### TASK INPUT

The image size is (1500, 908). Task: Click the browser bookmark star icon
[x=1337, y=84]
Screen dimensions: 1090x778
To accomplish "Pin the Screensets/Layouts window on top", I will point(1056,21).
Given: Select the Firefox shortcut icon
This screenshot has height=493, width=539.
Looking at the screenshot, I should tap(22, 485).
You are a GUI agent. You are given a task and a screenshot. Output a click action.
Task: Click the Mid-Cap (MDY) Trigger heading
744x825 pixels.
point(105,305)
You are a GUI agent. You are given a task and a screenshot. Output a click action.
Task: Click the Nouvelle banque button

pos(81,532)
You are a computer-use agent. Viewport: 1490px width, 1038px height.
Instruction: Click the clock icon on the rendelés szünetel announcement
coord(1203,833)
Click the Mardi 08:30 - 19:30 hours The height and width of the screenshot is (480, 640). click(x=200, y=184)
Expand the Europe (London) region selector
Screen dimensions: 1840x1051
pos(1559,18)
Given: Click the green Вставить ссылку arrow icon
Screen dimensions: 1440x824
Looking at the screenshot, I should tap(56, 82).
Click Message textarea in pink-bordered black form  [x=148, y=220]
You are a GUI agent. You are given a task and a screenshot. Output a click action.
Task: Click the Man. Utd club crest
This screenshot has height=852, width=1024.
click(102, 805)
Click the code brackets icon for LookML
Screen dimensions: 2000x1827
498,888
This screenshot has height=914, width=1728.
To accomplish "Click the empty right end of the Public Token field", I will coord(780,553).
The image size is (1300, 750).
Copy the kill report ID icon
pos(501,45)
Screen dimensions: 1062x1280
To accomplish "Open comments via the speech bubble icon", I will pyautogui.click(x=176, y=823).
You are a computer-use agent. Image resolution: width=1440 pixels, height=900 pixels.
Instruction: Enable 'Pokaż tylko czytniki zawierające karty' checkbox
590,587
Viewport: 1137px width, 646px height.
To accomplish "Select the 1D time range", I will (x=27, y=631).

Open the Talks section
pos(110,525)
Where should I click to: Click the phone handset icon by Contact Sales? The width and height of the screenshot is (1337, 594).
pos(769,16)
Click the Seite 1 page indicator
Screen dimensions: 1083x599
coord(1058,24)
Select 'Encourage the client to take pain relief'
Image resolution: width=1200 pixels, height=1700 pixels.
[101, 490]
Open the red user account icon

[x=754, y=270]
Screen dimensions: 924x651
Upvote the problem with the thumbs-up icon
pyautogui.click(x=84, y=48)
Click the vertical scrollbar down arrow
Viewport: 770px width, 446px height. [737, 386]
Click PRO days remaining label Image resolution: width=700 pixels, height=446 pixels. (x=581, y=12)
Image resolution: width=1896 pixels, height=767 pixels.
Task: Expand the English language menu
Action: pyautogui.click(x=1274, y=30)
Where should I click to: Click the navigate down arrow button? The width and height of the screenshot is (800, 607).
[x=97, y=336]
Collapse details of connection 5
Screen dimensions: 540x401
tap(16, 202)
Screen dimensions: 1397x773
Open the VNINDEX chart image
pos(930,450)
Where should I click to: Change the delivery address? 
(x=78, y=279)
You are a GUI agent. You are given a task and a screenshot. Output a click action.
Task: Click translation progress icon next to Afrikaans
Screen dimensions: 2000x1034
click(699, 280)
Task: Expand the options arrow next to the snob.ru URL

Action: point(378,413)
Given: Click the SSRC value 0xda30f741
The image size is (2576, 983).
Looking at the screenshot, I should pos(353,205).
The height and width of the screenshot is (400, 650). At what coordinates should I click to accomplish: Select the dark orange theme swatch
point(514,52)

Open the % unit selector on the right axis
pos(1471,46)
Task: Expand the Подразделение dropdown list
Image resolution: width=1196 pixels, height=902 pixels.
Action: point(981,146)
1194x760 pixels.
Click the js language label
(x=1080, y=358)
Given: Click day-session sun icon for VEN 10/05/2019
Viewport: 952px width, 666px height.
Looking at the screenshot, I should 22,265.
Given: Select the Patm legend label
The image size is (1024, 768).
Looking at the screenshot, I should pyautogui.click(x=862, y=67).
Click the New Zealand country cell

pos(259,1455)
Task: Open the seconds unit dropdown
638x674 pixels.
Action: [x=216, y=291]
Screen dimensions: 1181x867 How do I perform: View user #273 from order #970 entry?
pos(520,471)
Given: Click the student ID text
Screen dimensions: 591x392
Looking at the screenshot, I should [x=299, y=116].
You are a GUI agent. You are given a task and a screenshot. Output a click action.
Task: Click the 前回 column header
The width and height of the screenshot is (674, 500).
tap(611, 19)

######

■ INSTRUCTIONS TO FOLLOW
Could you find every line in the records above that contains the word "will" and copy it?

■ RESULT FOR THIS EXERCISE
To accomplish "Pin the Screensets/Layouts window on top", I will point(1056,21).
To accomplish "Click the empty right end of the Public Token field", I will coord(780,553).
To accomplish "Open comments via the speech bubble icon", I will pyautogui.click(x=176, y=823).
To accomplish "Select the 1D time range", I will (x=27, y=631).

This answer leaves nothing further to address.